__Task__. Whenever a line of the entries below holds the string "City", copy that line and return it.

__Supplied entries__.
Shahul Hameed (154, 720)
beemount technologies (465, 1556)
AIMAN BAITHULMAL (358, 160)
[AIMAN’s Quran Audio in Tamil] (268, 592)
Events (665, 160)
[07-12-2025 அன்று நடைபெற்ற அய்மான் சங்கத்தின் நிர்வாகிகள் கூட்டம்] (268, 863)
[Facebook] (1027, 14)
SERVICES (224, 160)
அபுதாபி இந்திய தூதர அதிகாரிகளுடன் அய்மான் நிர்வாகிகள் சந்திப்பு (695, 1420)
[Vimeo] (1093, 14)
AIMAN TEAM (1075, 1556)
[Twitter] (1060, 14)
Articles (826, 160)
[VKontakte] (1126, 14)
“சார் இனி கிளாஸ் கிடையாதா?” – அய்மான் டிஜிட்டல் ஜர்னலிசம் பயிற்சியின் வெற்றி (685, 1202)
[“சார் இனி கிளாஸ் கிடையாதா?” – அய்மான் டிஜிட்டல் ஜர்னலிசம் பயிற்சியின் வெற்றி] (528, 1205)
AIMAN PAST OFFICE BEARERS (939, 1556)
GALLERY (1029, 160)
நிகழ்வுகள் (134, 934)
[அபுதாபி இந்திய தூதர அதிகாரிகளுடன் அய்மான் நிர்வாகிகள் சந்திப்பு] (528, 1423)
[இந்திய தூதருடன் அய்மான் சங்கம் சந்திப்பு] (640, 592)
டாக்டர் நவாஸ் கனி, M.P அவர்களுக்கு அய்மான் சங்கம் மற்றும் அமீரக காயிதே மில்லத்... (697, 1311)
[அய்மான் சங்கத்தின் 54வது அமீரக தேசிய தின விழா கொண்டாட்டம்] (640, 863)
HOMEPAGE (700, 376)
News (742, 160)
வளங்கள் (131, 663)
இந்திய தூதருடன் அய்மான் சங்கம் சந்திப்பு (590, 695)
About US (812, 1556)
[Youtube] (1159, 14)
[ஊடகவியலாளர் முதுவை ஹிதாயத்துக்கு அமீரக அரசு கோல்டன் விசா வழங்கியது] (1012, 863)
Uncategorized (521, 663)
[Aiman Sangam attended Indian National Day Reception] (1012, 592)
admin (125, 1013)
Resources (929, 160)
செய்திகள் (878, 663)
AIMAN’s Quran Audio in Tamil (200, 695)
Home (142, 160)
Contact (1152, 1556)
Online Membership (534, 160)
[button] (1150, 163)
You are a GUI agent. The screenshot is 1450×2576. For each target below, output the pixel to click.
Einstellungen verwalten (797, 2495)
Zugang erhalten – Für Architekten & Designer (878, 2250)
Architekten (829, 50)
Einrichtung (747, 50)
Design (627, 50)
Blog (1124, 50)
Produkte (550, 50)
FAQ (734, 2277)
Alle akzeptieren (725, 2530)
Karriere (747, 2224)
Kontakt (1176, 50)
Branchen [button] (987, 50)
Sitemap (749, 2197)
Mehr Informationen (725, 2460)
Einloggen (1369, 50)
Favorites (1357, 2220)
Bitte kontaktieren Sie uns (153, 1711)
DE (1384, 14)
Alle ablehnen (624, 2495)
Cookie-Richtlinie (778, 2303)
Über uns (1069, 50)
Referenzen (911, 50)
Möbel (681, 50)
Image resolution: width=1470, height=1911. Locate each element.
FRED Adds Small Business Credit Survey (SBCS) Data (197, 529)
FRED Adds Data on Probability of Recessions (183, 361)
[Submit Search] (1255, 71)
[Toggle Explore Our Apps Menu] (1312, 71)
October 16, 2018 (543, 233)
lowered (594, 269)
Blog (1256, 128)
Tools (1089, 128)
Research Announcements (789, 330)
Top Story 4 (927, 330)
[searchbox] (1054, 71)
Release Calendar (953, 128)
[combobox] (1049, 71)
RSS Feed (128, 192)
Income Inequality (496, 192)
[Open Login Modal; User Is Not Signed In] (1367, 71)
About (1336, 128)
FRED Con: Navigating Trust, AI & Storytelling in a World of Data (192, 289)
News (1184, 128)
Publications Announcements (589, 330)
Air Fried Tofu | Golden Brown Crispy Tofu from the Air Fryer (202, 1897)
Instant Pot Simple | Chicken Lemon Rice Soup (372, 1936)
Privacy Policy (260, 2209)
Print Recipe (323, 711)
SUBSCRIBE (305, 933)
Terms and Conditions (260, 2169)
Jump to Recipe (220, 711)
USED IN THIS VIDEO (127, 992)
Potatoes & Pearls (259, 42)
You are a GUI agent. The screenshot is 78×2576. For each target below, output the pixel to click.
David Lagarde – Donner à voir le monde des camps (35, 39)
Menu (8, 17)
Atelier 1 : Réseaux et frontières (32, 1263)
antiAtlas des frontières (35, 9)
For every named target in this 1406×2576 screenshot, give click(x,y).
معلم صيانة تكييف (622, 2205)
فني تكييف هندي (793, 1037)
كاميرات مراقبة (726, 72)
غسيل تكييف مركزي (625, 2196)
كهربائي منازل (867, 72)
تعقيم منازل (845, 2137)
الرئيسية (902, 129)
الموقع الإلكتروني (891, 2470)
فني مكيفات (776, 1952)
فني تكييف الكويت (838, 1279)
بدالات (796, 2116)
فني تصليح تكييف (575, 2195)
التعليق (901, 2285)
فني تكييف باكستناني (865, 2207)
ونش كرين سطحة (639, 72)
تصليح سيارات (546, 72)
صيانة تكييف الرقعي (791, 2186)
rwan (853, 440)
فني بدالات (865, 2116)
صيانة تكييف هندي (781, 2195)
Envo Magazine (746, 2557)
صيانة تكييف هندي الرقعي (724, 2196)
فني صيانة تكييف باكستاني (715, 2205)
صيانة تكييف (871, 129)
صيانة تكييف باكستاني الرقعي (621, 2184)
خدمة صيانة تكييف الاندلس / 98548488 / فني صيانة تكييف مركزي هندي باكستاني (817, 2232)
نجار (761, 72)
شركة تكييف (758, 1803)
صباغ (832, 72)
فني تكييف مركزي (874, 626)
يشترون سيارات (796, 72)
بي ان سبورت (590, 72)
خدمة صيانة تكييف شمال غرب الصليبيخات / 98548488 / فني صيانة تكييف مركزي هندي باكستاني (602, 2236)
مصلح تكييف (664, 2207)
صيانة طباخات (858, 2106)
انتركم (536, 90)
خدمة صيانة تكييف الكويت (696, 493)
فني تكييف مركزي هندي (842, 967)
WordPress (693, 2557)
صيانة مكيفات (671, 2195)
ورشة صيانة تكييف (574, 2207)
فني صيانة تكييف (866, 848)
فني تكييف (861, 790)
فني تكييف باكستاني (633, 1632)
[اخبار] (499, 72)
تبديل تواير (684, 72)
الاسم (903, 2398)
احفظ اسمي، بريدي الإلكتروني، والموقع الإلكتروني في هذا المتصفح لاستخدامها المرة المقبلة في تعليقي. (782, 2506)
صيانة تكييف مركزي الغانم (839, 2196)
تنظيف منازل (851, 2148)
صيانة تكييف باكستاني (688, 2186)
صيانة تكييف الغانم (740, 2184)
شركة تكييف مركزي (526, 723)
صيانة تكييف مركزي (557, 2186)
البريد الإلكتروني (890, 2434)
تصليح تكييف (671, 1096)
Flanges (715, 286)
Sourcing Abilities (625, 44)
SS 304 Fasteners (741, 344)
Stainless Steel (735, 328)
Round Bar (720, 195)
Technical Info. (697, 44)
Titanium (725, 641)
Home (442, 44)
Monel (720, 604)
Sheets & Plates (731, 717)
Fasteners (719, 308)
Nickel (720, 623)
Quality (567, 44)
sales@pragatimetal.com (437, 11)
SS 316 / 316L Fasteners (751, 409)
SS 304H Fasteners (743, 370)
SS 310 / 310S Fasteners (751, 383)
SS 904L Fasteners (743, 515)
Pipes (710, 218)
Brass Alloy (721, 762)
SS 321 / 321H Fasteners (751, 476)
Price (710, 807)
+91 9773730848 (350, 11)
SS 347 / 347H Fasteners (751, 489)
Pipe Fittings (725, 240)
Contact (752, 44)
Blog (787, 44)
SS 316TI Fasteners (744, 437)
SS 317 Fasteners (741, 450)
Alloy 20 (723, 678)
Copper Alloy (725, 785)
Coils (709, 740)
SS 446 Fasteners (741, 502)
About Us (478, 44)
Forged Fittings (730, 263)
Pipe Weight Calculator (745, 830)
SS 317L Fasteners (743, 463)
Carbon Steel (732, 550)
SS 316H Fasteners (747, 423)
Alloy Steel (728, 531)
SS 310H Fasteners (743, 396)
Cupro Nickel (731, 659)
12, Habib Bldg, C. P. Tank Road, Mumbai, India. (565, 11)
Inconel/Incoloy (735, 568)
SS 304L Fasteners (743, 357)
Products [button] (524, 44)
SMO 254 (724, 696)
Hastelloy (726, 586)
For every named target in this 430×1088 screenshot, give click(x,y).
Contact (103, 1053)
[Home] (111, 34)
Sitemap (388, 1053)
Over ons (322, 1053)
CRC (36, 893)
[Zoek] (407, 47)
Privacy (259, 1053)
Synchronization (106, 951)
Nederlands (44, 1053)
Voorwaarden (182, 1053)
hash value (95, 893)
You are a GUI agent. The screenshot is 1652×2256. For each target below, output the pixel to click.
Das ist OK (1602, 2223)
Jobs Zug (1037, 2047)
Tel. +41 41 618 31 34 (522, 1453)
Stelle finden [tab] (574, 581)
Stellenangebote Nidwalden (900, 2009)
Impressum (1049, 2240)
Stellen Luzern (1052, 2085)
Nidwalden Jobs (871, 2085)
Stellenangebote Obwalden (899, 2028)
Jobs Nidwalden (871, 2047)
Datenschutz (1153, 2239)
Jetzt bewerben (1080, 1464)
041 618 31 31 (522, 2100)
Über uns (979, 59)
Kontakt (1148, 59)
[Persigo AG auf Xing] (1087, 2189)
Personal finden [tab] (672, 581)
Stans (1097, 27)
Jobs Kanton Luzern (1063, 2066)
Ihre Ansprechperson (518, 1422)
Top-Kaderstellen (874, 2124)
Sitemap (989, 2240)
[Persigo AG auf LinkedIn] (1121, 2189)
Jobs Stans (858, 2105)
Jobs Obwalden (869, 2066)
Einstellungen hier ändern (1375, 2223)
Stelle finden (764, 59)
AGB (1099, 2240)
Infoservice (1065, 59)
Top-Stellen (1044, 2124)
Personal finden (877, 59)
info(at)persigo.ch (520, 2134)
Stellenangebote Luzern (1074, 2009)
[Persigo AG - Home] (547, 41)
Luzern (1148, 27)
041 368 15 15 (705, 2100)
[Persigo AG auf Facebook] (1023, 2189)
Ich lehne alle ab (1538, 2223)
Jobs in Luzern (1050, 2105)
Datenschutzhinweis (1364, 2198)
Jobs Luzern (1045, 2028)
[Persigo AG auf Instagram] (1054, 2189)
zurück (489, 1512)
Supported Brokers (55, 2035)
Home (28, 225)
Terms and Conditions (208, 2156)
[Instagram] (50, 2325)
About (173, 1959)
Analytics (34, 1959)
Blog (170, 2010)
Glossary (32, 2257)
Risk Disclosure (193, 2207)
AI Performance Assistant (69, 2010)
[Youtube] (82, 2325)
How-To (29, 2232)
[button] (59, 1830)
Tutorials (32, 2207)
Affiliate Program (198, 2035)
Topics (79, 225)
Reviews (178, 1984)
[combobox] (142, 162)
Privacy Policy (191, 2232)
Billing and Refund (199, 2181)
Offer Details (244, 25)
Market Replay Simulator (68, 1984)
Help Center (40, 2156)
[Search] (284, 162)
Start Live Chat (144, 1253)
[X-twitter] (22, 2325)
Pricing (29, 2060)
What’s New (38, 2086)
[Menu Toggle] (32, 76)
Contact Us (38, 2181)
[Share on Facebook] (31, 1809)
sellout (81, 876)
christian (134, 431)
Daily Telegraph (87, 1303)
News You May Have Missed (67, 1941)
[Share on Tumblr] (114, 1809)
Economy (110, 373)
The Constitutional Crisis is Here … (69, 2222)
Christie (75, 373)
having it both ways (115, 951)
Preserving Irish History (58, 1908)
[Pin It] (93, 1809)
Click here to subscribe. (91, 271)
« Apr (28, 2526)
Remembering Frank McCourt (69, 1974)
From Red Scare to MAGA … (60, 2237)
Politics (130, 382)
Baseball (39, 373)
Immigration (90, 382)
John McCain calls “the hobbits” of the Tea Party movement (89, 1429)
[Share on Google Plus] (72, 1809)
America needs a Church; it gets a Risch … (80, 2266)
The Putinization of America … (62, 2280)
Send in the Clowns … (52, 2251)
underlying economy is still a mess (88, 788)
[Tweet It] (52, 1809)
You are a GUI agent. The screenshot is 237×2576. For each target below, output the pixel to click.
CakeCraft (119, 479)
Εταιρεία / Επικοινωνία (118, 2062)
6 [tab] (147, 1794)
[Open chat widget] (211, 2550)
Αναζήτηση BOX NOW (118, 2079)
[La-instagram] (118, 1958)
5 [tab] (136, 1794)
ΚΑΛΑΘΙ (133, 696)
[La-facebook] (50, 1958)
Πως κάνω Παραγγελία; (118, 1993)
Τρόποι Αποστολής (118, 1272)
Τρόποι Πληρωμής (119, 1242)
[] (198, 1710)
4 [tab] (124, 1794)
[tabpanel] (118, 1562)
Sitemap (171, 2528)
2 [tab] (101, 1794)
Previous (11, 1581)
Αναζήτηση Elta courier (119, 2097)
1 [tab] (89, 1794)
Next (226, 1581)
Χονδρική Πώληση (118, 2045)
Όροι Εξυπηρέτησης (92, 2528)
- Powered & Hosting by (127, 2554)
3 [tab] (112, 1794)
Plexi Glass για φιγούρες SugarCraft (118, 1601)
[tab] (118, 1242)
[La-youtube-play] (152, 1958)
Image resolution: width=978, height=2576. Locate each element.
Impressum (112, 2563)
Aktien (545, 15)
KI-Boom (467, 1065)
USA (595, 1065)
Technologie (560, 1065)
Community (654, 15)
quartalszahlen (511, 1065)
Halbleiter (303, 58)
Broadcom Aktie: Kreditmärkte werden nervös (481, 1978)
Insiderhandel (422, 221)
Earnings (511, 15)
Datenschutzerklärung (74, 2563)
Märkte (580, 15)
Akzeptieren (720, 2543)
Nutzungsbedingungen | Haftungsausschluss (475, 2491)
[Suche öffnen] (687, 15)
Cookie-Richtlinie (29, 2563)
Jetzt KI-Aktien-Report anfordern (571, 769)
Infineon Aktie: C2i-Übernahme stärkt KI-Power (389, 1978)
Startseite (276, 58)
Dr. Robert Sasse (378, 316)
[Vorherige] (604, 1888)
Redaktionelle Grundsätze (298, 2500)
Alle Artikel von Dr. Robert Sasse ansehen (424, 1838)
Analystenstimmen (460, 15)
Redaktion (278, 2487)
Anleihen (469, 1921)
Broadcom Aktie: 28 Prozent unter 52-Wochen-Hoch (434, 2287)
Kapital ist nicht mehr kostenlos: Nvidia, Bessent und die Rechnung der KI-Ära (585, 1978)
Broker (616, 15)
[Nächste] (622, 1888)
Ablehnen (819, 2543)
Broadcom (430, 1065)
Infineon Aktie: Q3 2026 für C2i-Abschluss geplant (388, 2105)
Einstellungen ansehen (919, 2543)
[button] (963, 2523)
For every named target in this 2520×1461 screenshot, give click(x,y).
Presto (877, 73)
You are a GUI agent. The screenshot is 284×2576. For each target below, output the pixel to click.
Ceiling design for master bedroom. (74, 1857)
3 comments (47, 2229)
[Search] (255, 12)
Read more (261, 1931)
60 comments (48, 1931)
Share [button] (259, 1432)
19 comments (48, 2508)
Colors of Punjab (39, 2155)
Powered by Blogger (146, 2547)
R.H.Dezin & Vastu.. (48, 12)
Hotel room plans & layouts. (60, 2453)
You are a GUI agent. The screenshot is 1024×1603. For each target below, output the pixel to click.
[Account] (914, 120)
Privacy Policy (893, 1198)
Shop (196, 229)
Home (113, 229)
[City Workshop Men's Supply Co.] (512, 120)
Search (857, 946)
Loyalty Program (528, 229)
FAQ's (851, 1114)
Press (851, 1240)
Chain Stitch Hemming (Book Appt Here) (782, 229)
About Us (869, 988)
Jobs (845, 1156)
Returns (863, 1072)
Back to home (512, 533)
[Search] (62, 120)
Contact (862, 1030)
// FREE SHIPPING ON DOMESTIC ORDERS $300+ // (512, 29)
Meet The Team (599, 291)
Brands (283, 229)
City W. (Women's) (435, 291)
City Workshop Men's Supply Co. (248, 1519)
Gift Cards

__Exercise response__.
[City Workshop Men's Supply Co.] (512, 120)
City W. (Women's) (435, 291)
City Workshop Men's Supply Co. (248, 1519)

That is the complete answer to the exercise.